DL- Qual a sua opinião sobre o turismo no Porto de Santos?

Amyr - O Porto de Santos é obsoleto, é um dos últimos portos do mundo que opera com capacidade plena dentro de uma cidade. Todos os outros grandes complexos portuários foram se retirando dos centros urbanos e a parte antiga dos portos que estava muito colada no centro da cidade foram transformadas em portos de turismo. O problema é que o Porto de Santos, tecnicamente, tem características muito interessantes e valiosas e não tem uma área de porto adicional muito distante do centro. Então, sempre haverá atividade comercial. No mundo náutico, há dois tipos de turismo: o de grandes navios e o de veleiros e barcos pequenos. Turismo em cruzeiros acontece, já o realizado em barcos pequenos não.

DL- As soluções de engenharia e arquitetura planejadas para veleiros são muito sustentáveis. Elas poderiam ser aplicadas em construções residenciais?
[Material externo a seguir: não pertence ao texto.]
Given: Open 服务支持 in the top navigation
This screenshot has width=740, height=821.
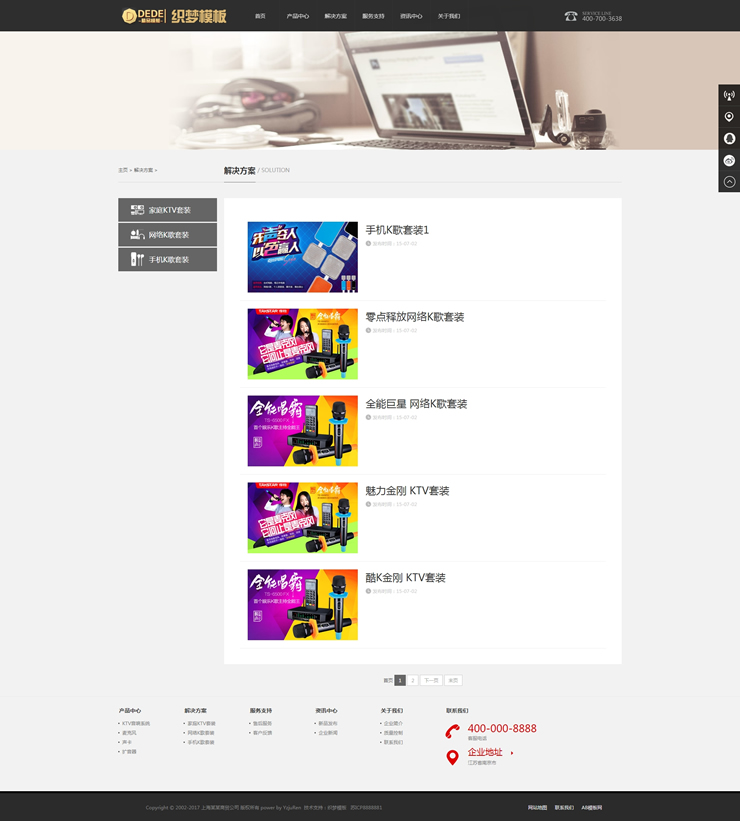Looking at the screenshot, I should (x=373, y=16).
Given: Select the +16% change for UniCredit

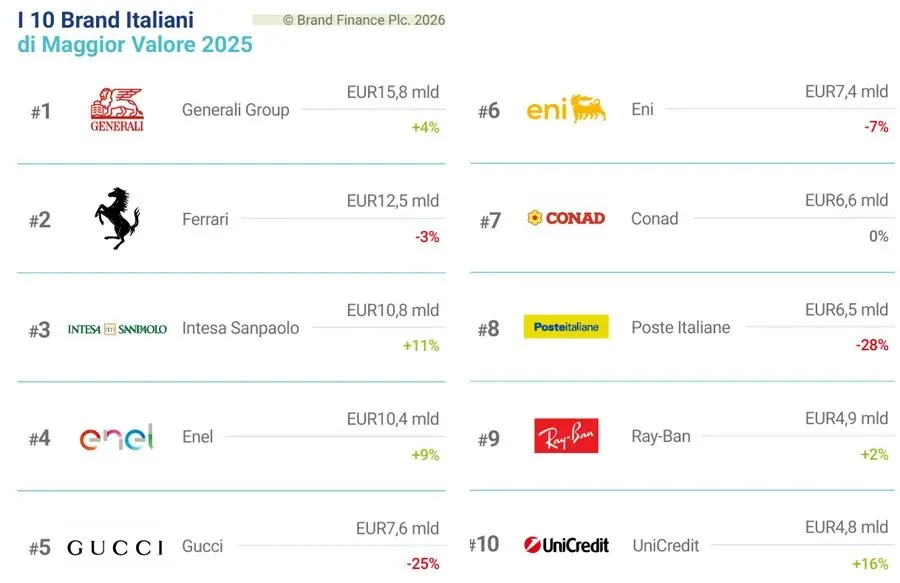Looking at the screenshot, I should 870,563.
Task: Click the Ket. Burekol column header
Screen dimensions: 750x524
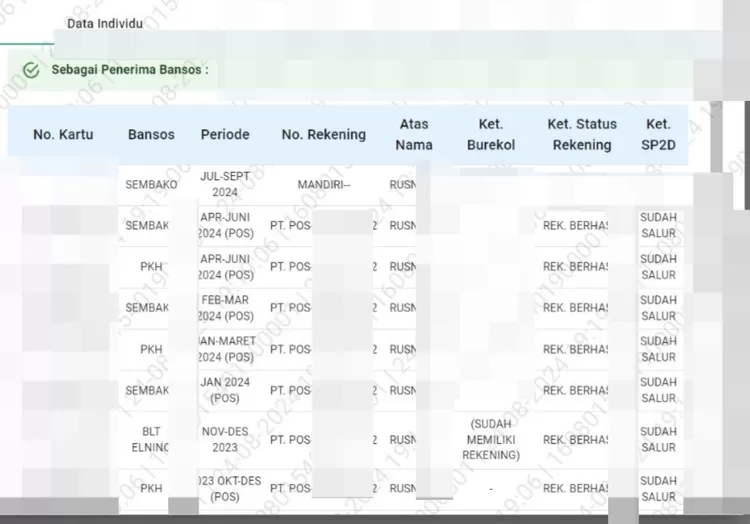Action: coord(491,134)
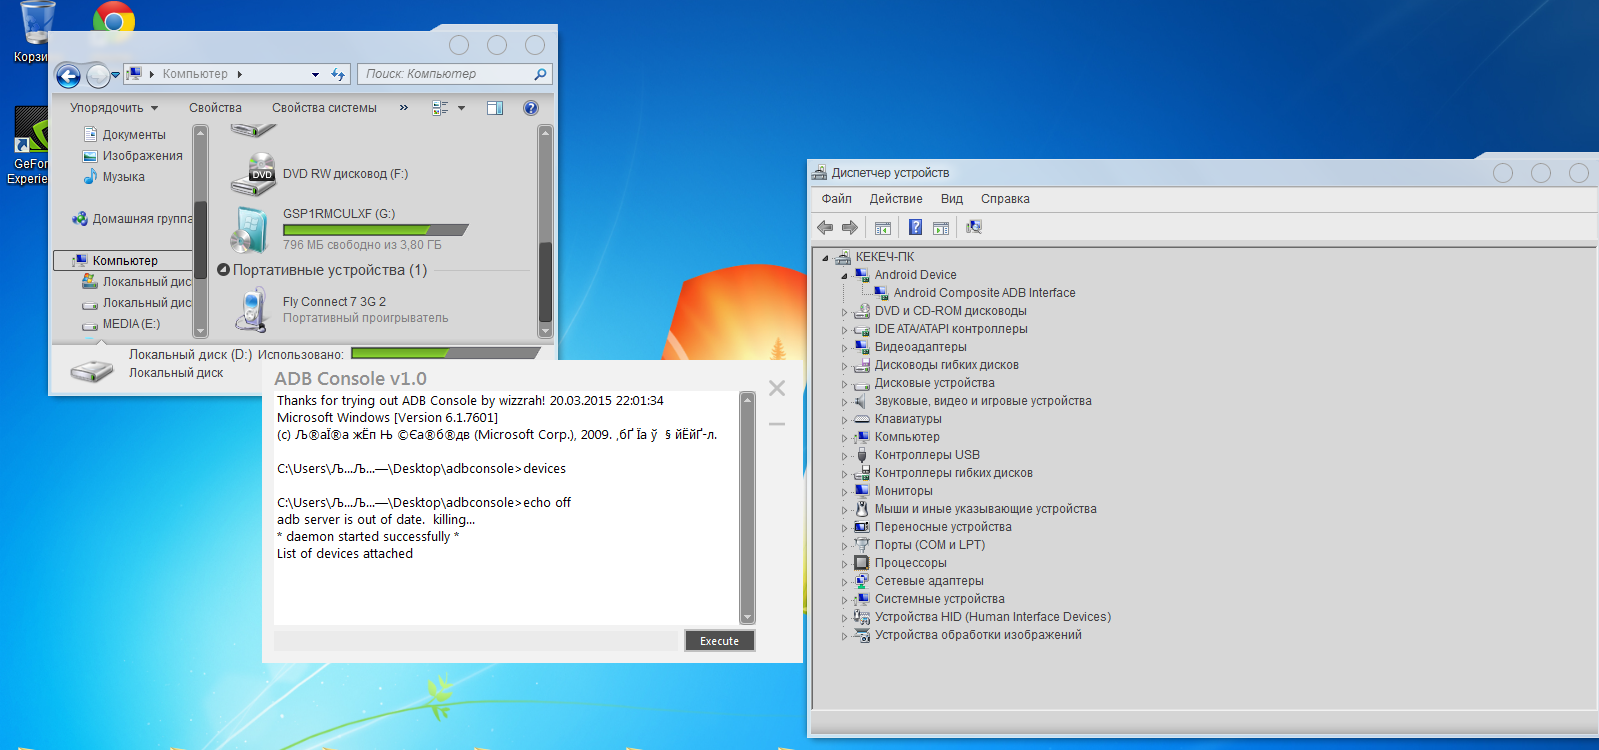Open view options dropdown arrow
The image size is (1599, 750).
[461, 108]
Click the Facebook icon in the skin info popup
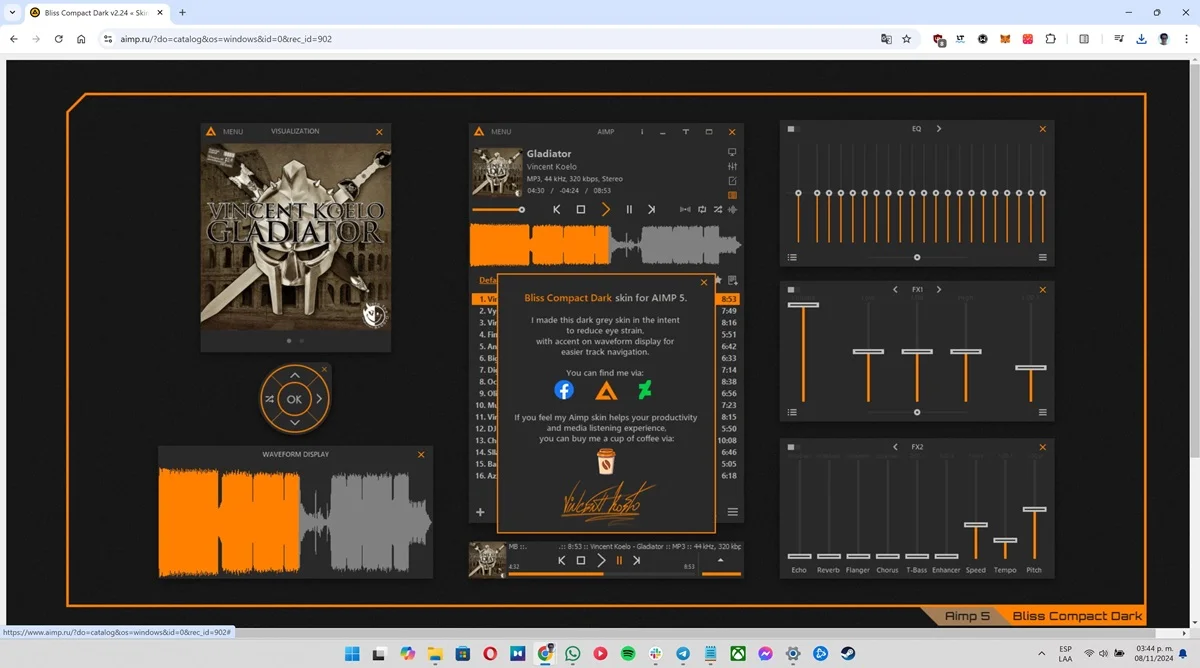Screen dimensions: 1200x668 pos(564,390)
Amyr - Tem muita solução interessante que vem do mundo náutico, principalmente no meio da vela, mas existe um desconhecimento muito grande. A gente se habituou a usar as soluções prontas que estão no mercado. Cada descarga nessas válvulas Hidra, Deca, gasta de 10 a 15 litros de água. No barco, a gente usa 450 ml. Uma bomba de vácuo para funcionar no barco precisa ser à prova de água salgada, numa casa não, pode ser de plástico. Não é caro para fazer. O problema é a escala, precisa ter demanda e o consumidor tem que começar a exigir, tem que começar a pensar.

DL – Acredita que a sociedade caminha para um futuro com práticas mais sustentáveis?

Amyr - Minha esposa tem um blog que fala sobre café e agora a moda é este tal de café Nespresso, em cápsula. Eu já falei para ela que não quero mais isso. Tem uma menina que trabalha em casa e em sua santa simplicidade, me falou que não gostava desse café. Eu perguntei por que e ela respondeu: “ele não tem cheiro”. Fiquei pensando nisso e fui conversar com o dono da padaria, perguntar por que ele ainda mantinha uma máquina de moer café, já que as pessoas só pediam Nespresso. Ele respondeu que era para perfumar a padaria, fazer o cheiro de café, entende? Vivemos assim, hoje. Estamos acostumados em hábitos de consumo terríveis. É preciso simplificar o processo de reciclagem. As indústrias também precisam se responsabilizar pela destinação final correta dos produtos que geram e fechar o ciclo. Pena que eu acho que não vou estar vivo para ver isso.

DL – Acha possível uma futura migração de uma parte da sociedade para o mar?

Amyr - É uma utopia achar isso de um modo generalizado, mas em muitos países é uma hipótese. Por exemplo, Singapura é uma cidade que não tem mais espaço físico para crescer e uma das alternativas é o mar. Tem vários países da Ásia e Oriente que consideram isso uma possibilidade. O Brasil tem alguns, digamos ecossistemas, que permitiram o uso da água como moradia, por exemplo, o caso da Amazônia e do Pantanal.